JSON-Stream-Reduce
This is a simplified framework built off Mapbox's tile-reduce to perform map-reduce functions against large files of line-delimited JSON. This simply removes all of the tile
processing and instead passes each new line in the file to the map script.
This is currently used for geometry-reconstruction of historical OSM objects as output from the OSM-Wayback utility
Install
npm install json-stream-reduce
Example Implementation
example/index.js
File: var count = 0;
streamReduce({
map: path.join(__dirname, 'map.js'), //Map function
file: path.join(__dirname, 'file.jsonseq'), //Input file (lines of JSON)
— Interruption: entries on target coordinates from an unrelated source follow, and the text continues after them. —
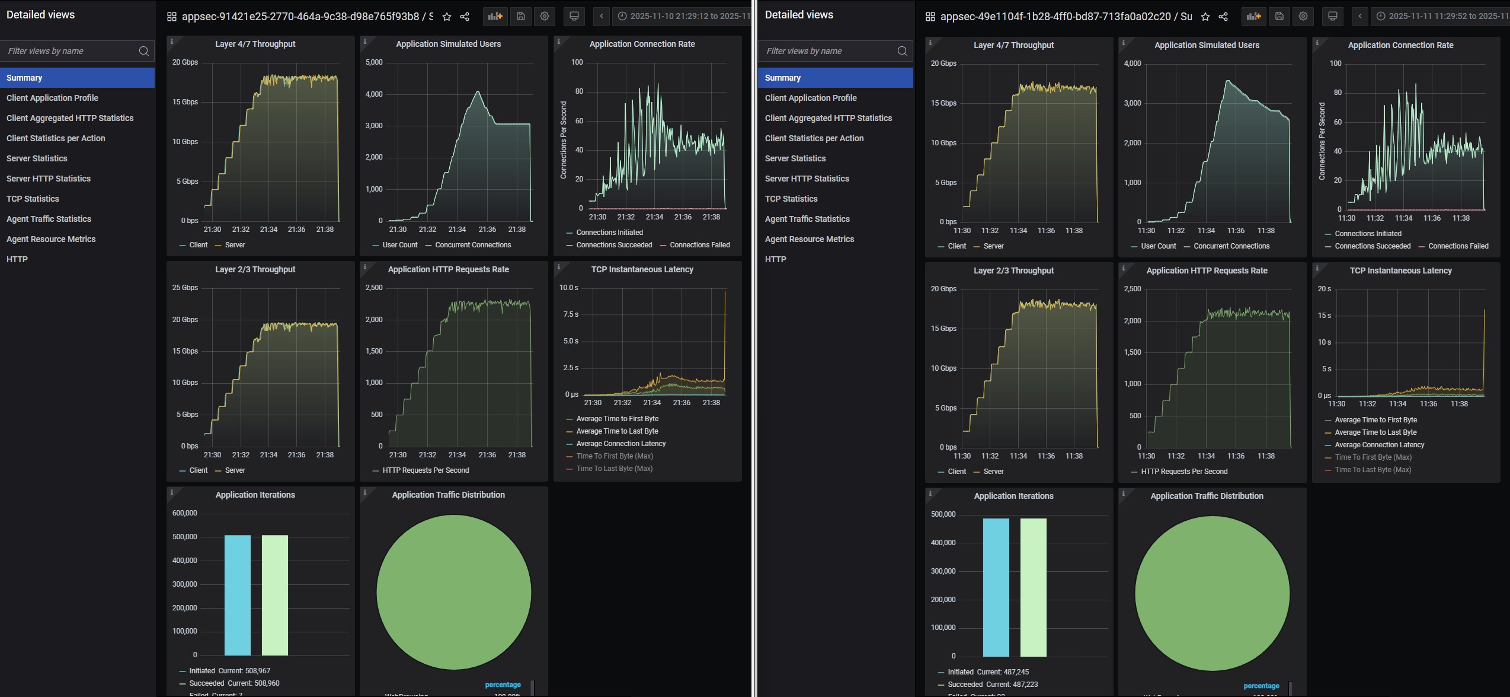Viewport: 1510px width, 697px height.
Task: Select Agent Resource Metrics view in appsec-49e1104f sidebar
Action: point(809,239)
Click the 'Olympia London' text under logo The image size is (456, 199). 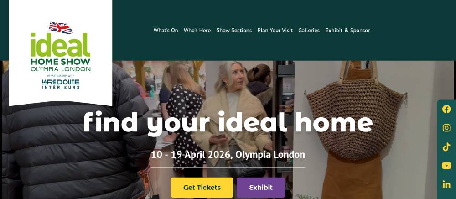click(x=61, y=69)
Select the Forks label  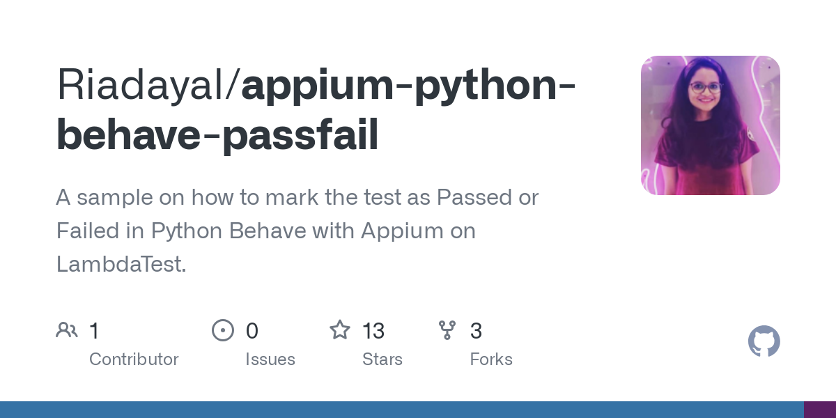pos(491,359)
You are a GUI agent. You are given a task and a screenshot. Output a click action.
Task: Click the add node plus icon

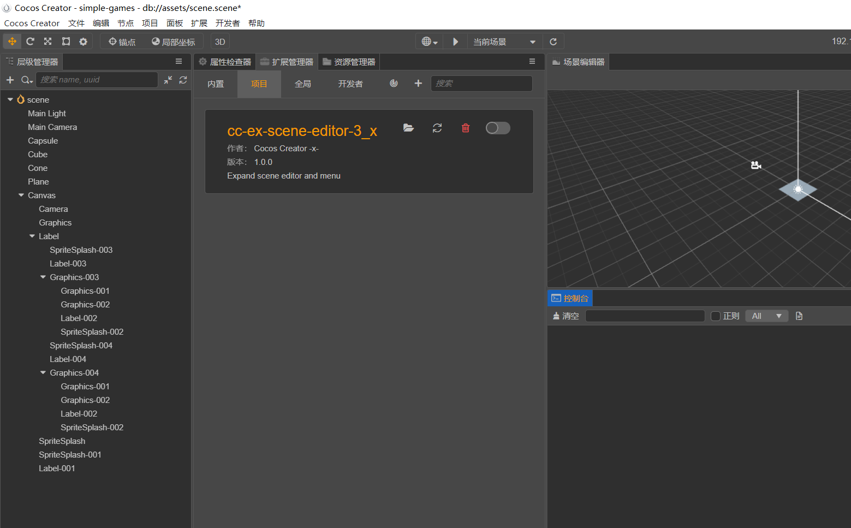[10, 80]
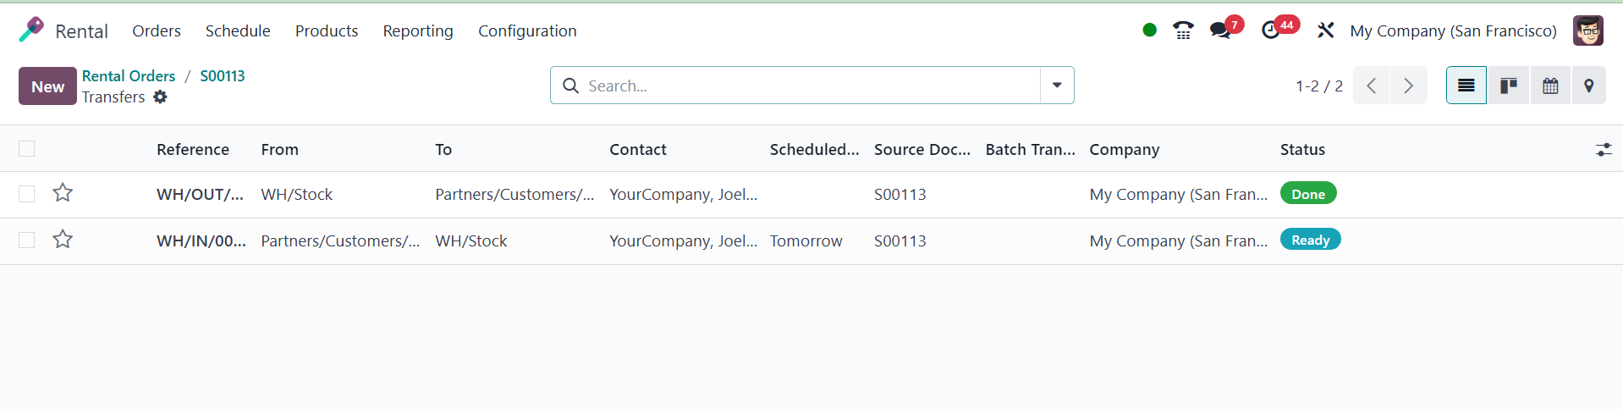The width and height of the screenshot is (1623, 409).
Task: Open the Transfers gear actions menu
Action: 161,97
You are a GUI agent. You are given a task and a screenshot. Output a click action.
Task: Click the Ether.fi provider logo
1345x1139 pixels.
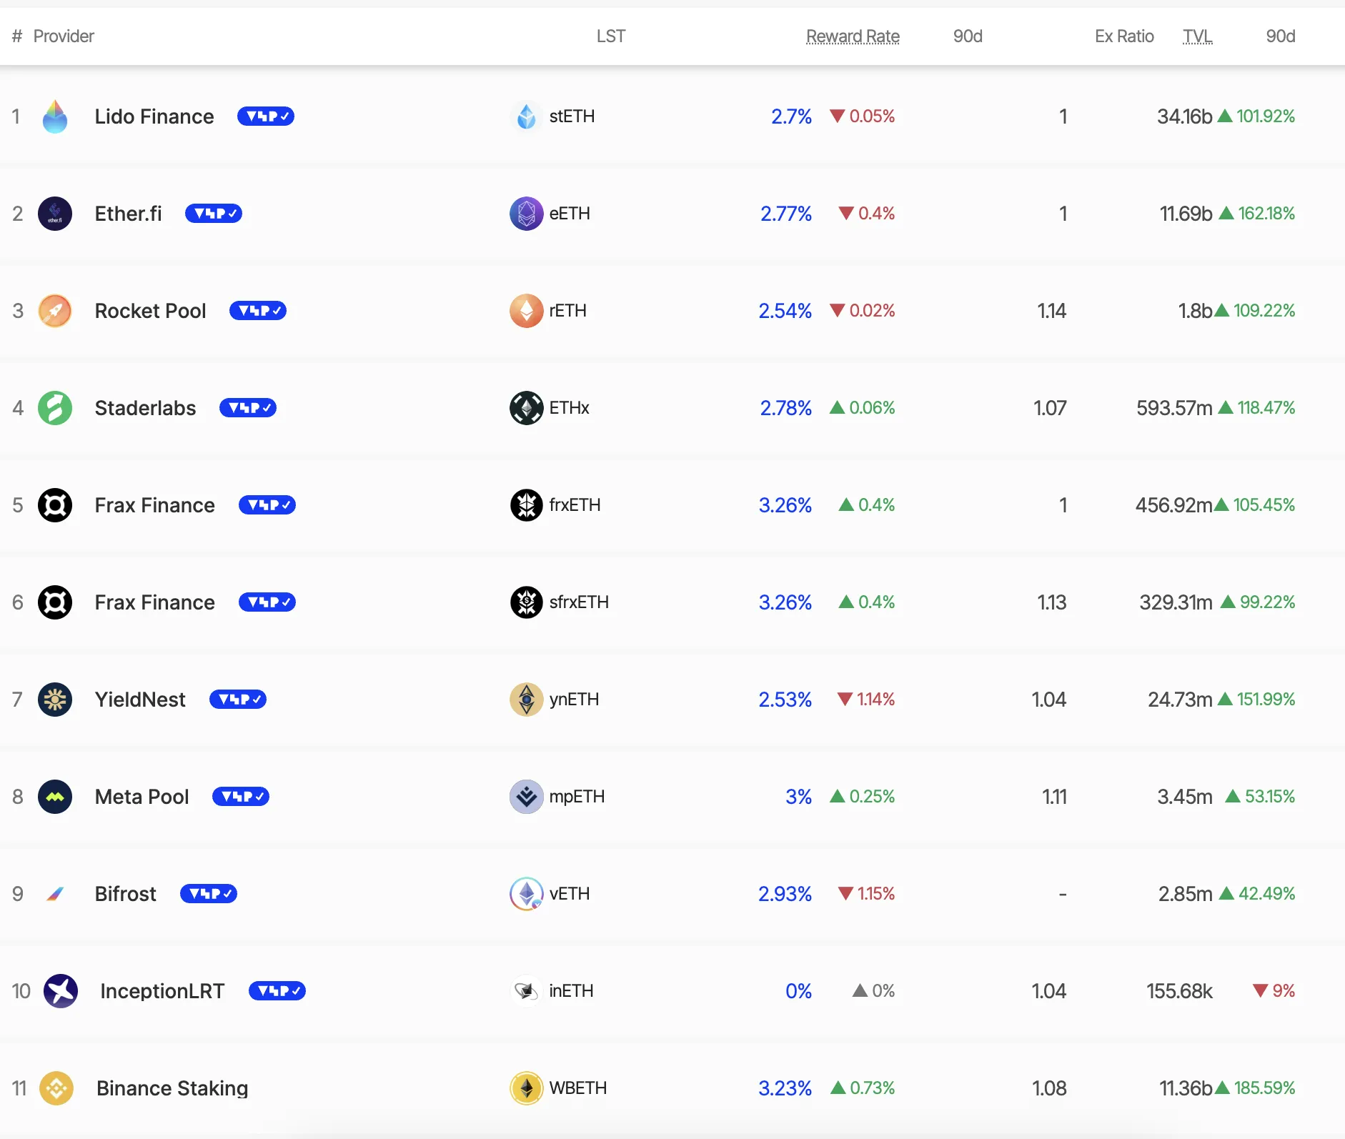tap(55, 214)
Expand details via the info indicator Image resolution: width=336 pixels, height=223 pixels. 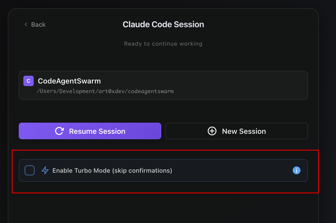tap(296, 170)
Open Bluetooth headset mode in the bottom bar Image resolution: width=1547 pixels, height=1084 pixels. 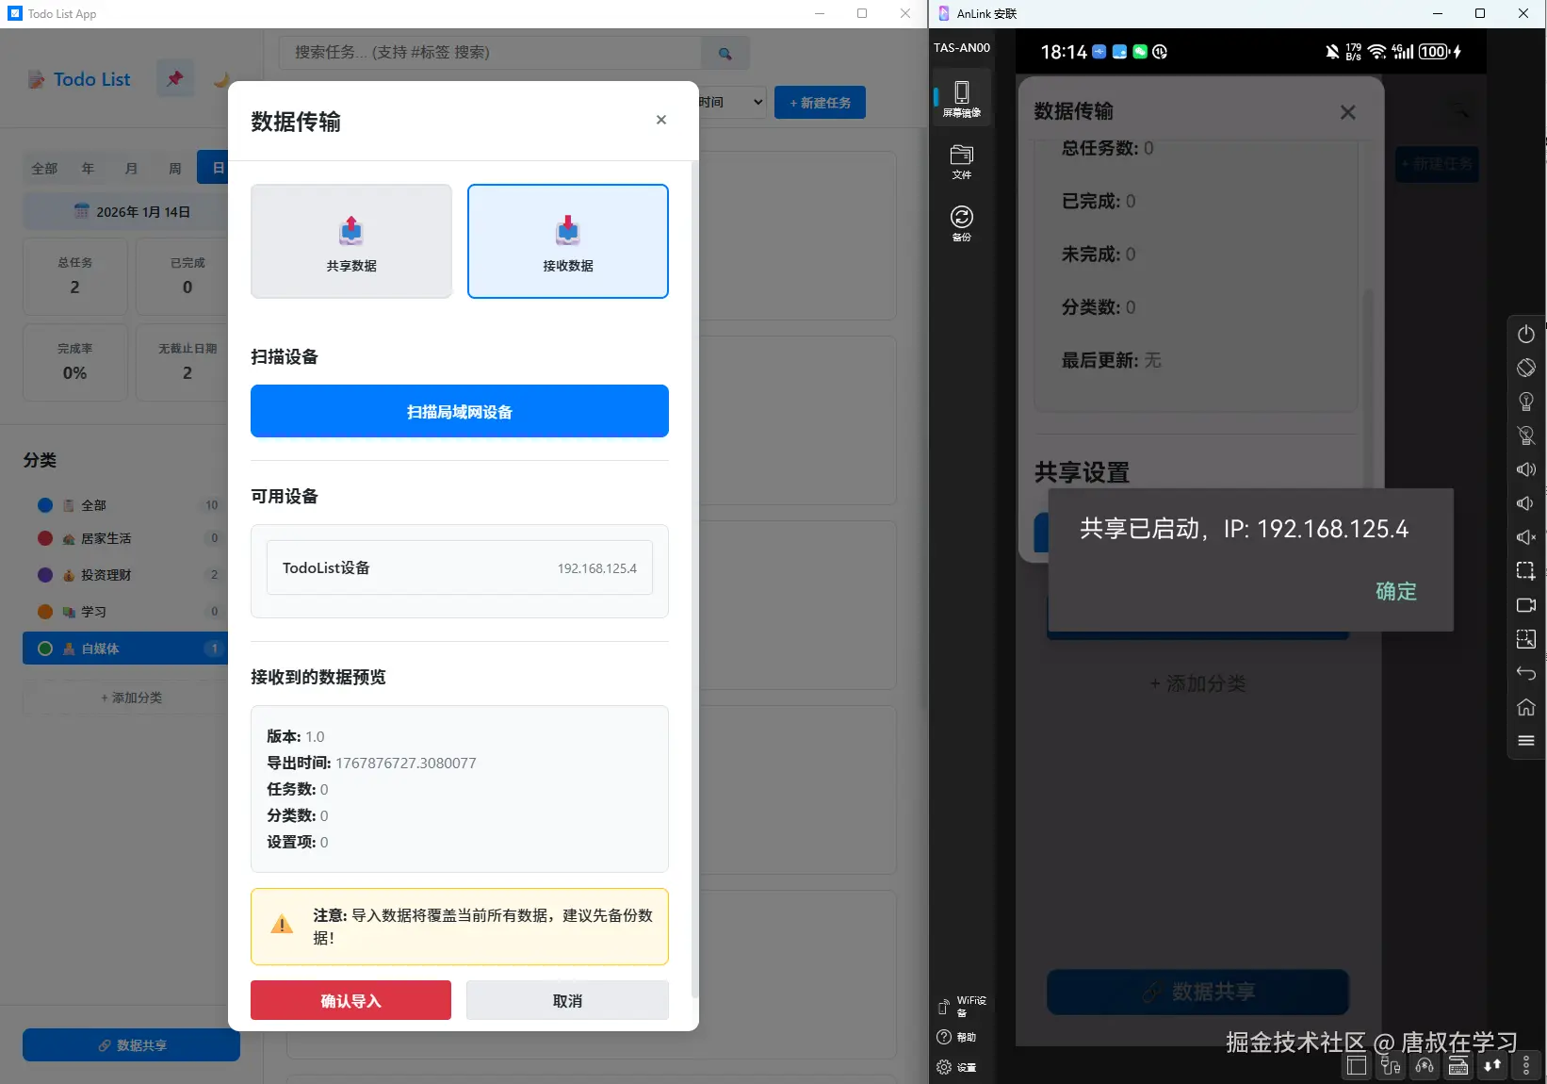pos(1425,1066)
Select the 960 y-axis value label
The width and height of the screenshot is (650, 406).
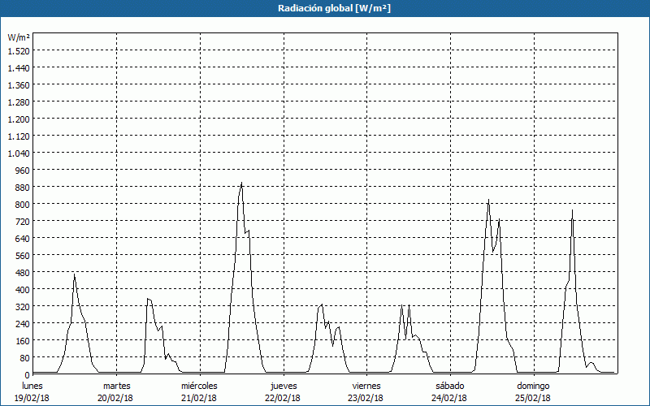tap(22, 170)
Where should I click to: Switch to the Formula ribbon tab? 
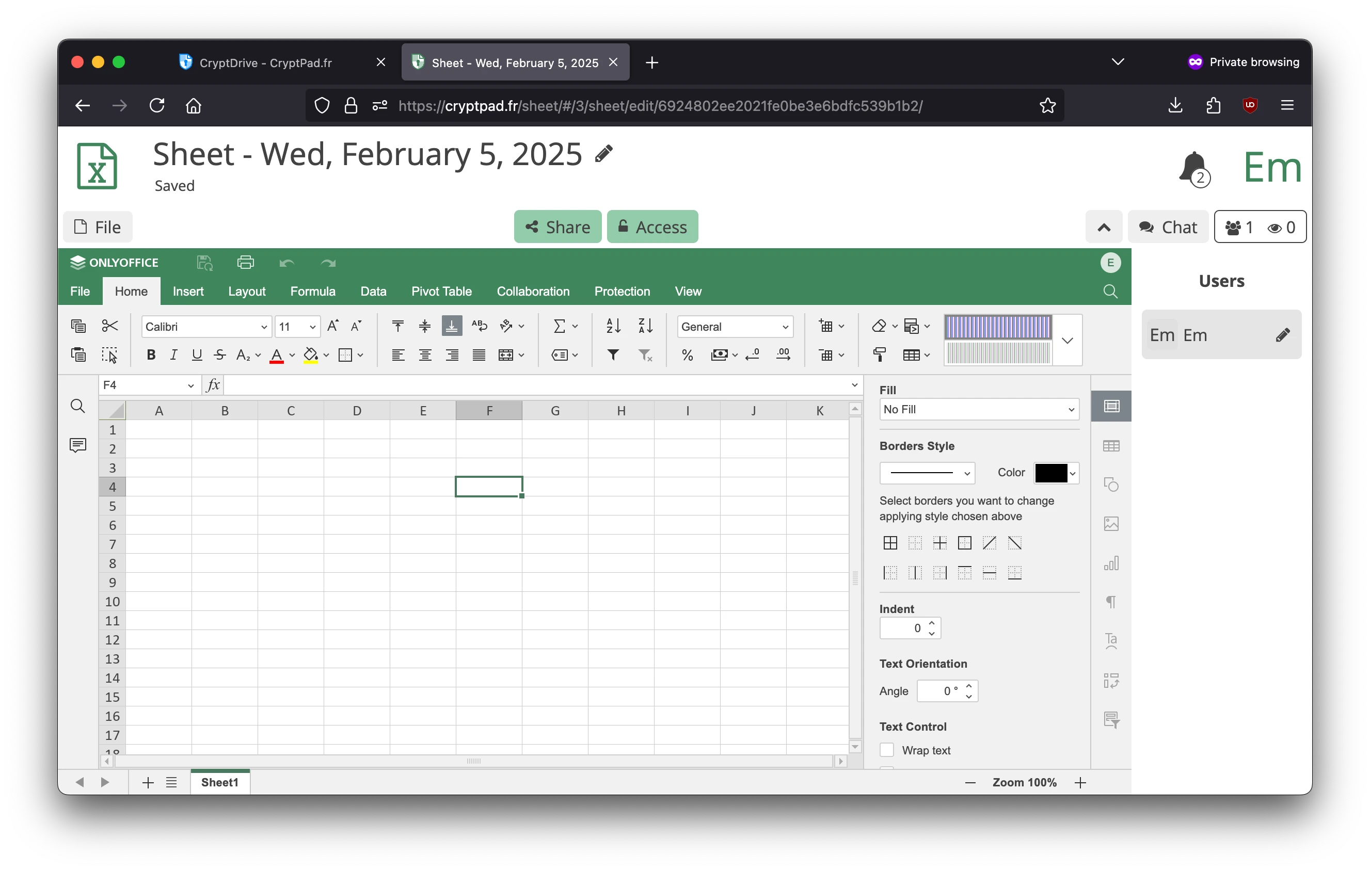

maxWorkers:10 // The number of cpus you'd like to use
})
.on('reduce', function(res) {
count+=res
})
.on('end', function() {
console.log("Finished with count value: "+count)
});
example/map.js
File: module.exports = function(line, writeData, done) {
var object = JSON.parse(line.toString());
done(object.count)
})
file.jsonseq
{"count":10}
{"count":10}
{"count":10}
{"count":10}
{"count":10}
Use
$ node examples/index.js
>>Starting up 2 workers... Job started.
>>Processing lines from file: examples/file.jsonseq
>>5 lines processed in 0s.
>>Finished, value of count: 50